Earlier this year, an Essex, England, film collector named Morace Park made a successful eBay bid of £3.20 (or $5.68 American) on a nitrate film canister containing unlabeled footage. The footage turned out to be the obscure Chaplin short, a World War I propaganda effort designed to buck up British morale, combining stop-motion animation and outtakes and unused alternate shots from films Chaplin made for both Keystone and Essanay studios
The hybrid, over which Chaplin apparently exercised no creative control, includes a shot or two from "His New Job," the short film Chaplin made for the Chicago-based Essanay during his 23-day residency here in late 1914 and early 1915.
"It’s very interesting stuff," said David Kiehn, manager and historian of the Niles Essanay Silent Film Museum of Fremont, Calif. Chaplin expert Kiehn saw portions of the film last week.
Park and business partner John Dyer went public with their discovery Nov. 1. The Chaplin short’s considerable historical interest will be the subject of a self-financed documentary.
"Zepped" begins with an animated version of Chaplin dreaming of leaving America to fight the Germans back home in England. In one animated segment the Kaiser emerges from a German sausage. In what appears to be newsreel-type footage, according to Kiehn, a genuine and eerily low-flying Zeppelin is seen hovering over London during a wartime attack.
The movie contrives to make Chaplin — under fire at the time for his lack of participation in the war effort — the hero of the hour. A 1916 Manchester newspaper account reported that the ending depicts "the Zeppelin in flames and the gallant Charlie running away."
Kiehn speculated that the cobbled-together Chaplin outtakes may have been assembled and augmented with animation in London under the supervision of Harry Spoor, who ran the London office of Chicago-based Essanay, co-founded by his brother, George K. Spoor.
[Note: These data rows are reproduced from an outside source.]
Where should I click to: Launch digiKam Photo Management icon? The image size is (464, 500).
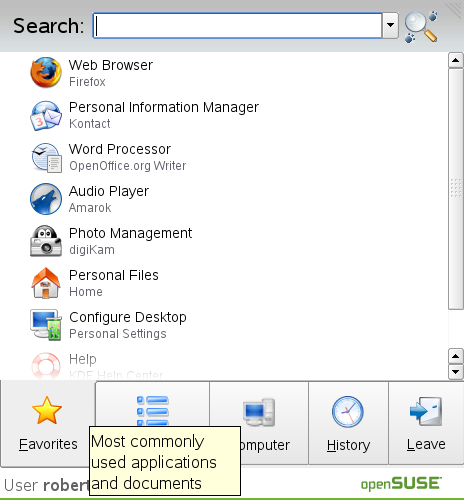tap(46, 241)
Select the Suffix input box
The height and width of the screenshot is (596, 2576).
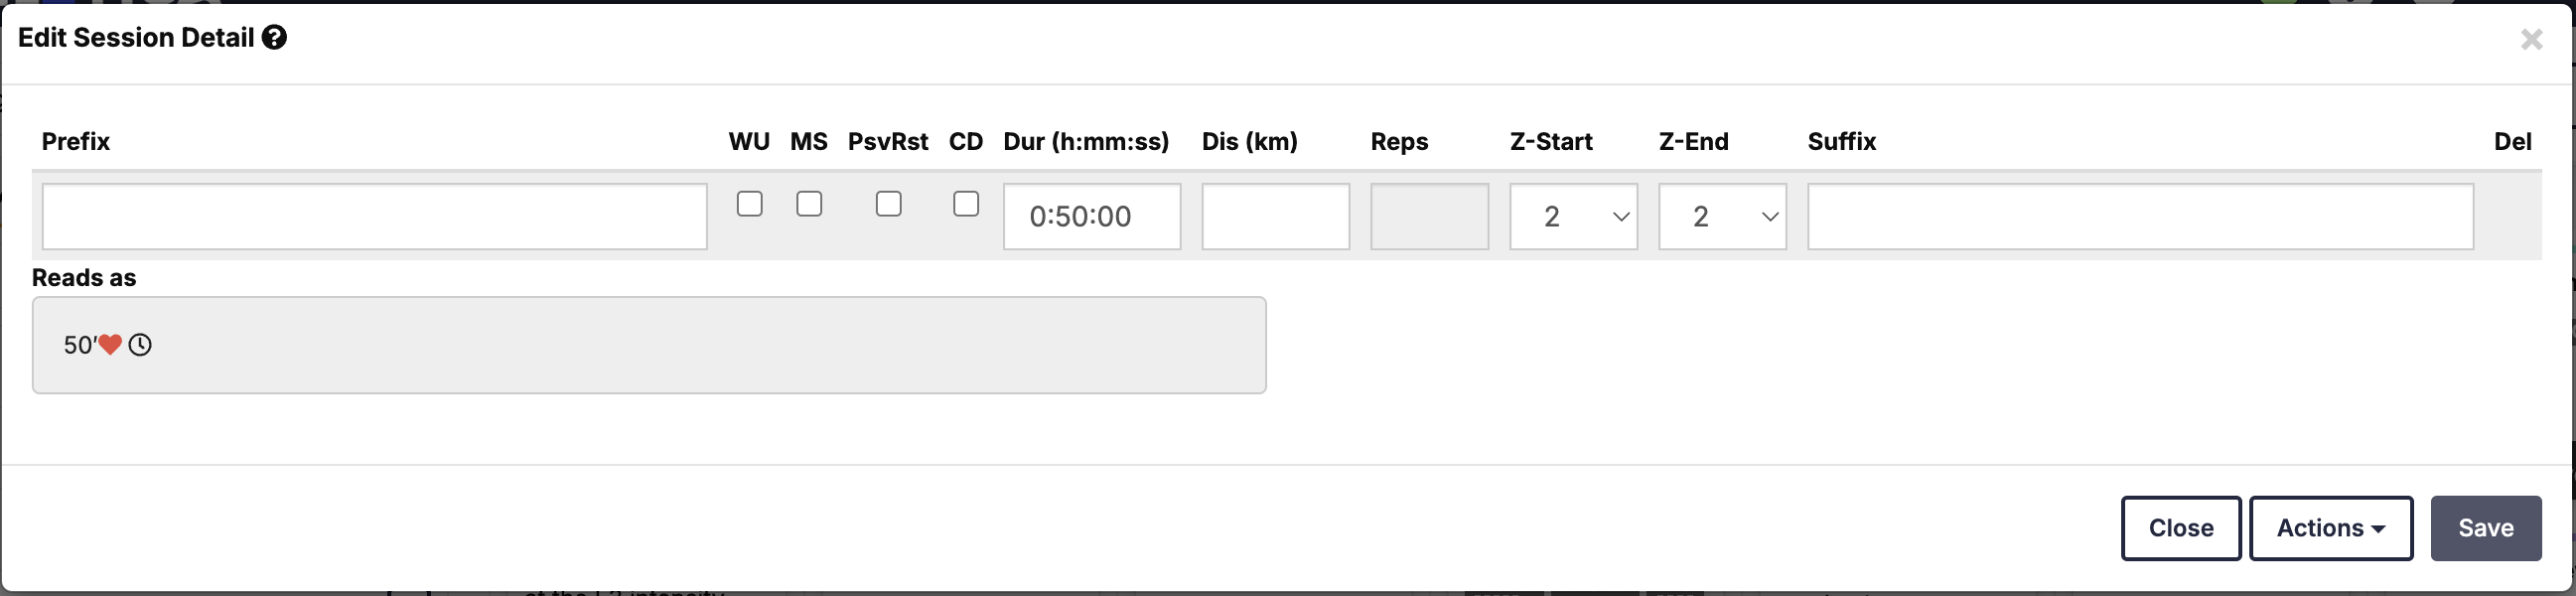(x=2140, y=216)
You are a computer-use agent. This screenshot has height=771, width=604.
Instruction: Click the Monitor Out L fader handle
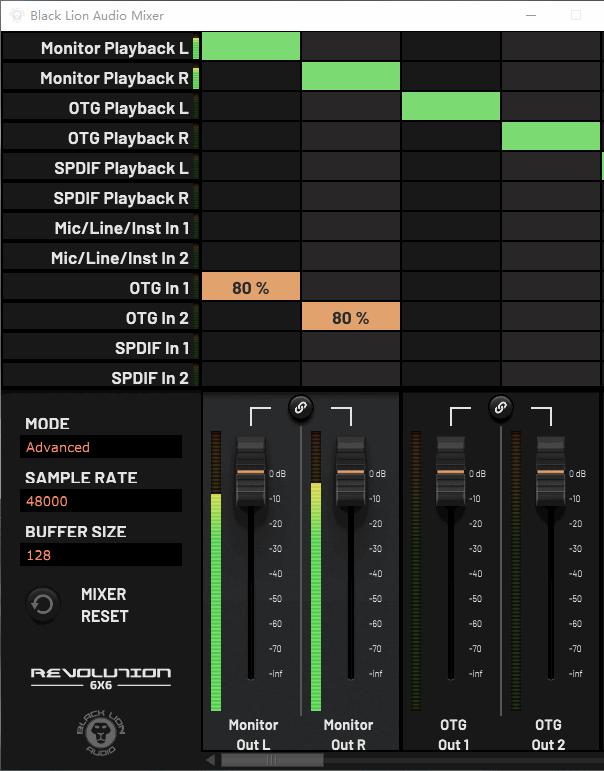tap(251, 470)
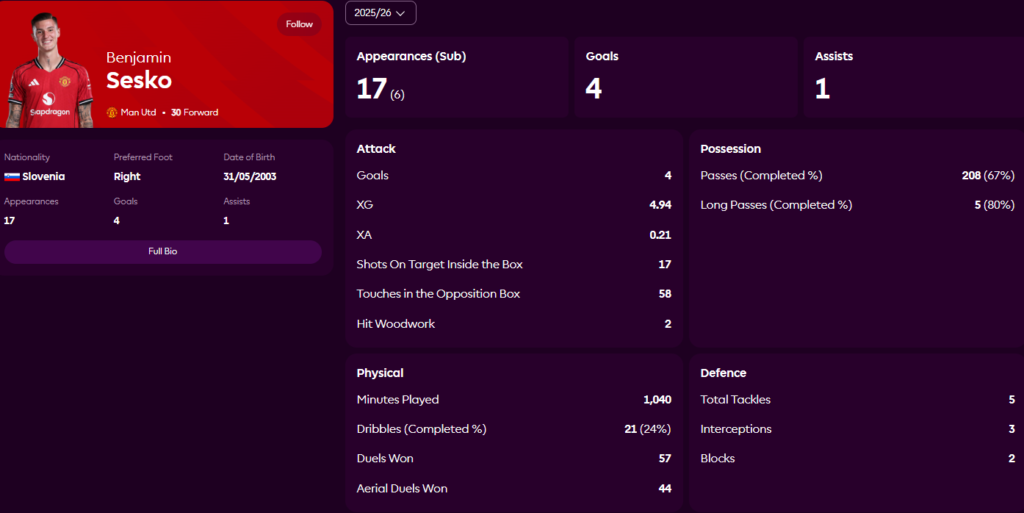
Task: Click the Date of Birth value
Action: click(249, 177)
Other suggest that "Zepped" was put together in another country altogether, albeit one under British rule at the time: The surviving nitrate print of the film carries an Egyptian censors' certificate.
Even if "Zepped" turns out to be something less than "THE cinematic find of the last 100 years," as Park and company touted on their web site, it’s better off than was reported three years ago in a Russian film journal. "The film has not survived," the magazine stated.
The Little Tramp, as always, has gotten the last laugh.